Let $f_{n}: [a, b] \rightarrow \mathbb{R}$ be a sequence of convex functions. Furthermore, for each fixed $x \in [a, b]$, suppose $f(x) = \lim_{n \rightarrow \infty}f_{n}(x)$ exists and $f(x)$ is continuous on $[a, b]$. Show that $f_{n} \rightarrow f$ uniformly.

The solution seems to have been mentioned here and here. However, the solutions don't seem very satisfactory to me, so I decided to write out explicitly my own solution (partially because they start with a proof by contradiction). Can anyone check my solution to make sure it is correct? I've tried to formulate a direct proof.

Fix $\varepsilon > 0$. Since $f$ is continuous on $[a, b]$, it is uniformly continuous there, and hence there exists an $\delta > 0$ such that when $|x - y| < \delta$, $|f(x) - f(y)| <\varepsilon/10$.

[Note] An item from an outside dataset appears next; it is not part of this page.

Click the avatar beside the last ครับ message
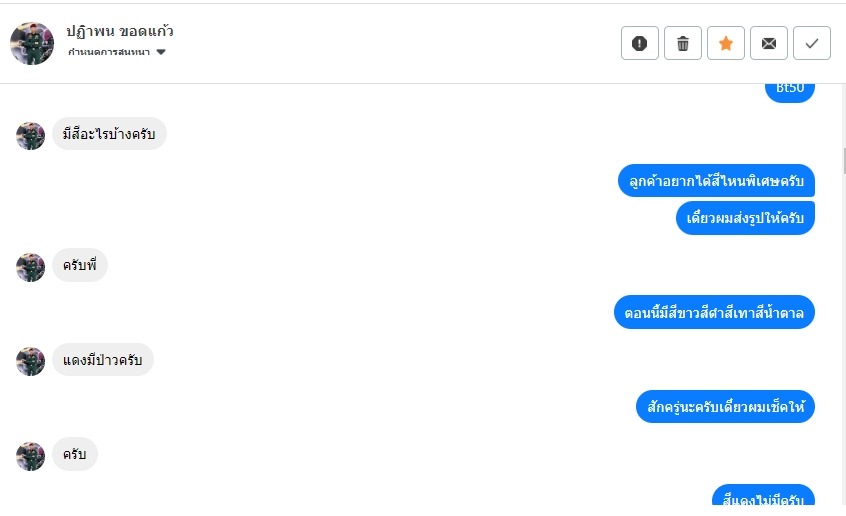846x516 pixels. (x=31, y=456)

Partition $[a, b]$ into $\{\alpha_{0}, \alpha_{1}, \ldots, \alpha_{m}\}$ where $\alpha_{0} = a$ and $\alpha_{m} = b$ such that $|\alpha_{i + 1} - \alpha_{i}| = \delta/2$, $i = 0, 1, 2, \ldots, m - 2$ and possibly $|\alpha_{m} - \alpha_{m - 1}| < \delta/2$.

Since for each fixed $x$, $f_{n}(x)$ converges to $f(x)$, there exists an integer $N$ such that $|f_{n}(\alpha_{i}) - f(\alpha_{i})| < \varepsilon/10$ for all $i = 0, 1, \ldots, m$ and $n \geq N$.

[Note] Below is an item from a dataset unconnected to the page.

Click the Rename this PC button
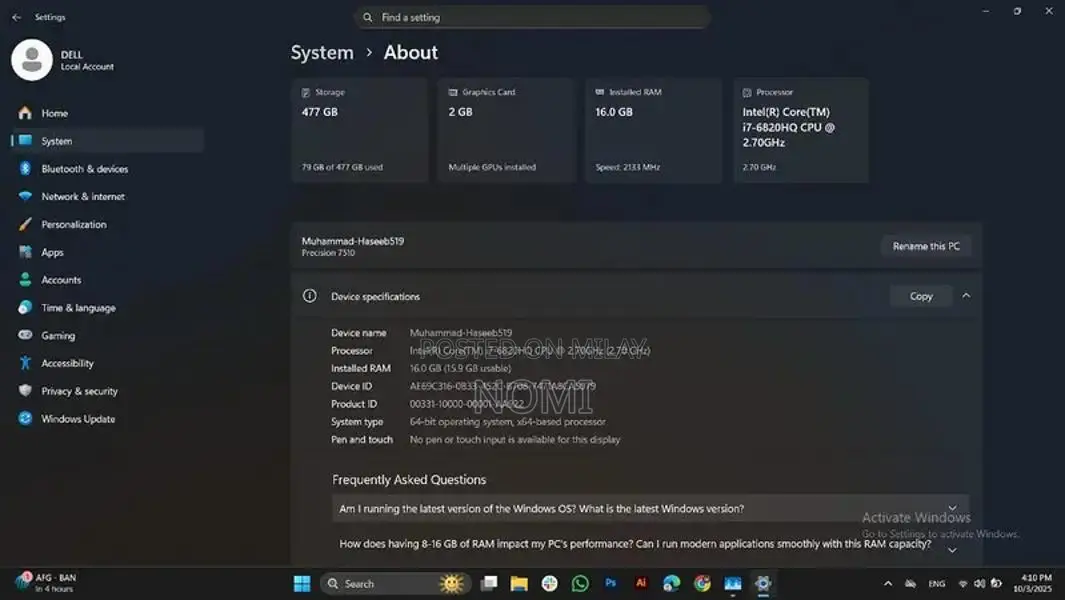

For $x \in [a, b]$, $x \in [\alpha_{i}, \alpha_{i + 1}]$ for some fixed $i$. Then $x = \lambda_{x} \alpha_{i} + (1 - \lambda_{x})\alpha_{i + 1}$ for $\lambda_{x}$ between 0 and 1. Therefore by convexity of $f_{n}$, for $n \geq N$ (which is independent of $x$), we have \begin{align*} f_{n}(x) - f(x) &\leq \lambda_{x} (f_{n}(\alpha_{i}) - f(x)) + (1 - \lambda_{x})(f_{n}(\alpha_{i + 1}) - f(x))\\ &\leq |f_{n}(\alpha_{i}) - f(x)| + |f_{n}(\alpha_{i + 1}) - f(x)|\\ &\leq |f_{n}(\alpha_{i}) - f(\alpha_{i})| + |f(\alpha_{i}) - f(x)| + |f_{n}(\alpha_{i + 1}) - f(\alpha_{i + 1})| + |f(\alpha_{i + 1}) - f(x)|\\ & < 2\varepsilon/5 \end{align*} where the first and third terms in the sum is $< \varepsilon/10$ since $n \geq N$ and the second and fourth terms in the sum is $< \varepsilon/10$ since $x$ is between $\alpha_{i}$ and $\alpha_{i + 1}$ and $|\alpha_{i + 1} - \alpha_{i}| \leq \delta/2$ (and hence apply uniform continuity of $f$).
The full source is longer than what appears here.